- **INPUT MATERIAL**
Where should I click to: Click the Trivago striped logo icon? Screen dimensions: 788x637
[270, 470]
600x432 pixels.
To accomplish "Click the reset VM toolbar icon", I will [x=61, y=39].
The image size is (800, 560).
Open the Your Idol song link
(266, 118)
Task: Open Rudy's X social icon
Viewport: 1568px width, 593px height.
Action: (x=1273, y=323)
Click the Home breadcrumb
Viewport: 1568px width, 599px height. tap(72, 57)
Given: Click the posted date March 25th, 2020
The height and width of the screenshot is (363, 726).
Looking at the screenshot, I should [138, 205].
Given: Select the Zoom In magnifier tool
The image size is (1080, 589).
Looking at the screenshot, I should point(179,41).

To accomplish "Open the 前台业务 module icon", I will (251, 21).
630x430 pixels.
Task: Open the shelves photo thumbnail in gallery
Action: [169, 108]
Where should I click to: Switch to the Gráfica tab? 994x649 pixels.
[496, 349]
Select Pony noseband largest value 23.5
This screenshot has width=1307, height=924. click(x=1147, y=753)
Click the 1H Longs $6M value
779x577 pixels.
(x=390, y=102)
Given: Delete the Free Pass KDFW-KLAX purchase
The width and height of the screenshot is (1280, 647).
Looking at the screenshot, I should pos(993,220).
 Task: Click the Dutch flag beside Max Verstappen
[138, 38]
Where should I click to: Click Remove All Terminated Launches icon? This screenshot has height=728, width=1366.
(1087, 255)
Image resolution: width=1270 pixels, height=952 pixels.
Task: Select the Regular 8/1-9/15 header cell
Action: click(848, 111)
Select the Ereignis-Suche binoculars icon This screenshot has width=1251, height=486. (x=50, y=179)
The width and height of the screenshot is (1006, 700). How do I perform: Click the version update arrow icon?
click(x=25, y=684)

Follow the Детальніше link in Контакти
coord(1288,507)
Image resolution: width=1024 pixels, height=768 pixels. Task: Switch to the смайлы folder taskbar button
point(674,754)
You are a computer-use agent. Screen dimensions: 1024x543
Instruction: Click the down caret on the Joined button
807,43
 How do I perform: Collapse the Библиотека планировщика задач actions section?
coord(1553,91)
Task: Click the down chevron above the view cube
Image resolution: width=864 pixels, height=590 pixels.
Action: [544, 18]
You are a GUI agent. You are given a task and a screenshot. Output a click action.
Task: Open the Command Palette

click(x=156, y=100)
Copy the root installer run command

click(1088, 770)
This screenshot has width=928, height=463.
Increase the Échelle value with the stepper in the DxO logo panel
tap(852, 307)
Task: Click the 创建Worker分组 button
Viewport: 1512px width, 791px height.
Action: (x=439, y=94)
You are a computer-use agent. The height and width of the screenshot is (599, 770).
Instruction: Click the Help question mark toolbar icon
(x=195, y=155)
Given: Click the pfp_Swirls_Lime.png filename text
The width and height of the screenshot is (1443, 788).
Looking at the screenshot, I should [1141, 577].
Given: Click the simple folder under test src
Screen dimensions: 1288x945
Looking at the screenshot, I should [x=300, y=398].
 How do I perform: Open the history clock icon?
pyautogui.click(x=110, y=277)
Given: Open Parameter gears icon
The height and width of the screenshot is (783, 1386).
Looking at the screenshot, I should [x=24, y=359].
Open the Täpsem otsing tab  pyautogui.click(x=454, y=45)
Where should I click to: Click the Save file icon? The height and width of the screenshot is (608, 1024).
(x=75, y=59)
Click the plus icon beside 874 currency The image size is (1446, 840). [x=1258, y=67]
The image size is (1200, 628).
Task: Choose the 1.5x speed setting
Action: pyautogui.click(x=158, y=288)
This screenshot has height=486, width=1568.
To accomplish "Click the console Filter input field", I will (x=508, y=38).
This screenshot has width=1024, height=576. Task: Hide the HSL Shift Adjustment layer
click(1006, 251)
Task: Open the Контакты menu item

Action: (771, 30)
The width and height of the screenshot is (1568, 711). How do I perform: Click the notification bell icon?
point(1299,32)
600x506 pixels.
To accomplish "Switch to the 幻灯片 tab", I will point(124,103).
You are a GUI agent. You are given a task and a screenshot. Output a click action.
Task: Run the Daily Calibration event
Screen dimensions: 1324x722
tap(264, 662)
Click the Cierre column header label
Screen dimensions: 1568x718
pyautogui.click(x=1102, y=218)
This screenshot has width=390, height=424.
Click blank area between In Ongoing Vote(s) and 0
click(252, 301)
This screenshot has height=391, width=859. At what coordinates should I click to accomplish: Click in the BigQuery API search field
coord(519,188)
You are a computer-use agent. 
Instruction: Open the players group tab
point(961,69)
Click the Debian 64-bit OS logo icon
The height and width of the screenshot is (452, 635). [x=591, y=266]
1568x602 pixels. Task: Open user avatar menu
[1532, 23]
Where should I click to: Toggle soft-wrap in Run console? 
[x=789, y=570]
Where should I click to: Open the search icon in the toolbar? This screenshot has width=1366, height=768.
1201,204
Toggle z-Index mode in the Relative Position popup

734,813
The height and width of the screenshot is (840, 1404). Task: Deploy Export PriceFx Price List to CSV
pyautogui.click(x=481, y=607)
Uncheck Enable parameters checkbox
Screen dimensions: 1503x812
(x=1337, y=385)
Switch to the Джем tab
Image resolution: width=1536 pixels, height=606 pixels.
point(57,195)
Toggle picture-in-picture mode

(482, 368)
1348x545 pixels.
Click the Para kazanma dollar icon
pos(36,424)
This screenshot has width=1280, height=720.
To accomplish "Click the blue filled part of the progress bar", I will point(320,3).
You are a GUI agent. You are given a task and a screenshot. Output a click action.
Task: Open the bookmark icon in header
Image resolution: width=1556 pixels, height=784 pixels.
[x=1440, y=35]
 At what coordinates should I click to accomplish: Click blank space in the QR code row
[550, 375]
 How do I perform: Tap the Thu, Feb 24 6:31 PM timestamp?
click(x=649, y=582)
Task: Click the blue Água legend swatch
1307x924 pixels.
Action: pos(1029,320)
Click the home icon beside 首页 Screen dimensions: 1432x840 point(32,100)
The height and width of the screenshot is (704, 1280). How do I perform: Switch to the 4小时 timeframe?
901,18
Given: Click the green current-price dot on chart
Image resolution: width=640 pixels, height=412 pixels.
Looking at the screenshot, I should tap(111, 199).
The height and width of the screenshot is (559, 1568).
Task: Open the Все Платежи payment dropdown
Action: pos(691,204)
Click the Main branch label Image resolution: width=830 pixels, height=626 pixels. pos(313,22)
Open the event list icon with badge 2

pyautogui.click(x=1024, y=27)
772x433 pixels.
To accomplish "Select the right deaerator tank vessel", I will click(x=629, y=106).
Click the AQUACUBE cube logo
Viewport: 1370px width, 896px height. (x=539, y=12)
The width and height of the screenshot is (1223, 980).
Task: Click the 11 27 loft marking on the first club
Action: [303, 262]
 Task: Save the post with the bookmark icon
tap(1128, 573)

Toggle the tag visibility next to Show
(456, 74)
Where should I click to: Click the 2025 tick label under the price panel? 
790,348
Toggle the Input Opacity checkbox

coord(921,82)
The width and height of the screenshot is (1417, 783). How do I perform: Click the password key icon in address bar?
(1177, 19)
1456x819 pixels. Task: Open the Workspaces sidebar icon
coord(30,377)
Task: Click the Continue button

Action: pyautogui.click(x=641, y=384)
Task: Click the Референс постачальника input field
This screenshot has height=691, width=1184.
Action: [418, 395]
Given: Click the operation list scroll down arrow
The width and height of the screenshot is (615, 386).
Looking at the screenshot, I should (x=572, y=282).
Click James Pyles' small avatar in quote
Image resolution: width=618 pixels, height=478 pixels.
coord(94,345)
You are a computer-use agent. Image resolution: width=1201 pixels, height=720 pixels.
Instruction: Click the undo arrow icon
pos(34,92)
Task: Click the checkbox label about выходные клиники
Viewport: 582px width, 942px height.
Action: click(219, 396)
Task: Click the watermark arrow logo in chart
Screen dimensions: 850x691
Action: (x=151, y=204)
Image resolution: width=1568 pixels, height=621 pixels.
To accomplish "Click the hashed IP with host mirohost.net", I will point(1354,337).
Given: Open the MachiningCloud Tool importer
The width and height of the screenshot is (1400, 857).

- **WHAT THE TASK ASKS**
Reproduce the records from their first line through the line containing "coord(1288,507)", swapping "icon" for "symbol" wherever it appears and leaving everything else unchanged.

- **WRITTEN REPLY**
Where should I click to: Click the Trivago striped logo symbol? Screen dimensions: 788x637
[270, 470]
600x432 pixels.
To accomplish "Click the reset VM toolbar symbol", I will [x=61, y=39].
The image size is (800, 560).
Open the Your Idol song link
(266, 118)
Task: Open Rudy's X social symbol
Viewport: 1568px width, 593px height.
Action: (x=1273, y=323)
Click the Home breadcrumb
Viewport: 1568px width, 599px height. tap(72, 57)
Given: Click the posted date March 25th, 2020
The height and width of the screenshot is (363, 726).
Looking at the screenshot, I should [138, 205].
Given: Select the Zoom In magnifier tool
The image size is (1080, 589).
Looking at the screenshot, I should point(179,41).

To accomplish "Open the 前台业务 module symbol", I will (251, 21).
630x430 pixels.
Task: Open the shelves photo thumbnail in gallery
Action: [169, 108]
Where should I click to: Switch to the Gráfica tab? 994x649 pixels.
[496, 349]
Select Pony noseband largest value 23.5
This screenshot has width=1307, height=924. click(x=1147, y=753)
Click the 1H Longs $6M value
779x577 pixels.
(x=390, y=102)
Given: Delete the Free Pass KDFW-KLAX purchase
The width and height of the screenshot is (1280, 647).
Looking at the screenshot, I should pos(993,220).
 Task: Click the Dutch flag beside Max Verstappen
[138, 38]
Where should I click to: Click Remove All Terminated Launches symbol? This screenshot has height=728, width=1366.
(1087, 255)
Image resolution: width=1270 pixels, height=952 pixels.
Task: Select the Regular 8/1-9/15 header cell
Action: click(848, 111)
Select the Ereignis-Suche binoculars symbol This screenshot has width=1251, height=486. (x=50, y=179)
The width and height of the screenshot is (1006, 700). How do I perform: Click the version update arrow symbol?
click(x=25, y=684)

Follow the Детальніше link in Контакти
coord(1288,507)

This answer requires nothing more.